What Should Operators Do Before Pointing AI at Live PMS Data?
Three practical steps.
First, audit what data you are exposing. Nectar endpoints can surface tenant balances, gate codes, move activity, and revenue summaries. AI tools will read whatever you authorize. Scope API keys and permissions the same way you would for a new employee login.
Second, distinguish prototypes from production workflows. An end-of-day recap agent that texts your phone is low risk. An AI tool that modifies rates or locks units needs validation, logging, and rollback procedures.
Third, compare build-vs-buy honestly. Patchwork Labs reports 90%+ first-call resolution across 600+ facilities.

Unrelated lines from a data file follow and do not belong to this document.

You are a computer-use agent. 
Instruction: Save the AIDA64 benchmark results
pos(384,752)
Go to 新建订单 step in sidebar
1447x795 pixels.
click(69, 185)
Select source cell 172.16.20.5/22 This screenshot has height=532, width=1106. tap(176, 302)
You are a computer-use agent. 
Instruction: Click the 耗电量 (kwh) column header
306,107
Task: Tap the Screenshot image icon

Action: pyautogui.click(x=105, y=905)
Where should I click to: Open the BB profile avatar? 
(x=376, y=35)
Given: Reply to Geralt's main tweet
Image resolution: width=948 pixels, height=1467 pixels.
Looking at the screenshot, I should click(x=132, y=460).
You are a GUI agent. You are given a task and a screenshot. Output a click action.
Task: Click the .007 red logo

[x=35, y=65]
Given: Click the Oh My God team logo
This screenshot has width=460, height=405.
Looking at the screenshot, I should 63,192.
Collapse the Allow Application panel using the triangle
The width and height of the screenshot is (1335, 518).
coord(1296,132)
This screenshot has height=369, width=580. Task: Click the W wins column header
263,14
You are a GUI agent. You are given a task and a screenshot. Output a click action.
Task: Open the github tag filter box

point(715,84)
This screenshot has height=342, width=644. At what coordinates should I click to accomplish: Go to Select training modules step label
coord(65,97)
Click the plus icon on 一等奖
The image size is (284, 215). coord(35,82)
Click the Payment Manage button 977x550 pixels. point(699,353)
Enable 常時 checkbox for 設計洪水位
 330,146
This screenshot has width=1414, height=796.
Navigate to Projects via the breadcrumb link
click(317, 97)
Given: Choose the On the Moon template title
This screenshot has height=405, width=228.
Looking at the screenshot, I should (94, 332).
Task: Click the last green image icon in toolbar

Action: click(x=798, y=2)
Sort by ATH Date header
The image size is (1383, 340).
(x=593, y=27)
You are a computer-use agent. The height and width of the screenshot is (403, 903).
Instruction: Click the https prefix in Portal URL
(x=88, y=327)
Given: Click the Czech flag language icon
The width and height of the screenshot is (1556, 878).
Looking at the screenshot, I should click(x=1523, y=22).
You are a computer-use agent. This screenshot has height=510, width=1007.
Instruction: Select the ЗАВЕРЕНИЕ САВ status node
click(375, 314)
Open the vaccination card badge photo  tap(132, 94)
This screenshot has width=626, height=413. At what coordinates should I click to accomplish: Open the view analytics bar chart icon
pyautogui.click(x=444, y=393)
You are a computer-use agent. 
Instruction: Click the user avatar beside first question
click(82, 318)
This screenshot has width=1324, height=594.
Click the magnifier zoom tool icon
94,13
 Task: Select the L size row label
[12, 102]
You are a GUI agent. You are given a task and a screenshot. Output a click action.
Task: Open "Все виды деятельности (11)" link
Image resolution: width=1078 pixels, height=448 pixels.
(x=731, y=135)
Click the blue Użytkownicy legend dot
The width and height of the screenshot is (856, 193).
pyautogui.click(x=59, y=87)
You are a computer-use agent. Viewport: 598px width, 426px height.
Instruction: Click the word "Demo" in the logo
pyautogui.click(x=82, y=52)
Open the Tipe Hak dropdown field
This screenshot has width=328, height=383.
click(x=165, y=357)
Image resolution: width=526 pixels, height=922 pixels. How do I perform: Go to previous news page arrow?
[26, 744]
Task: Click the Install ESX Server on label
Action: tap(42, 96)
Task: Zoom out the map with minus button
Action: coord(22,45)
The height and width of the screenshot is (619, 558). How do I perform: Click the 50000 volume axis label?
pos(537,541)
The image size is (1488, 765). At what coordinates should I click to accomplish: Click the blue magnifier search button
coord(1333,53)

Building a custom voice agent through Nectar may cost more than integrating an operator-tested product. Open API access does not mean every operator should build from scratch. It means you have the option.
The Numbers Worth Writing Down
- Announcement date: July 13, 2026
- API platform: Nectar (open developer portal at tenant.dev)
- Supported AI tools: Claude, ChatGPT, or any AI tool that reads structured API data
- PMS coverage: Hummingbird and Mariposa
- Connected vendors: 40+ third-party integrations through Nectar
- Example workflows: End-of-day recap agent, one-prompt revenue dashboard, custom integrations
- Prior Nectar AI integrations: Patchwork Labs (June 15, 2026), StoragePilot (June 2026), Alita (June 26, 2026)
Open APIs Are the Moat Behind the Chatbot
Every PMS vendor will ship AI features in 2026. The differentiation is whether operators can build on top of live data without waiting in a vendor queue. Tenant Inc.'s July 13 Nectar announcement makes that bet explicit.
Closed systems sell convenience. Open APIs sell optionality. In a sector where platform buyers are wiring AI into every acquired site, the operators who control their data layer will prototype faster than the ones who rent it.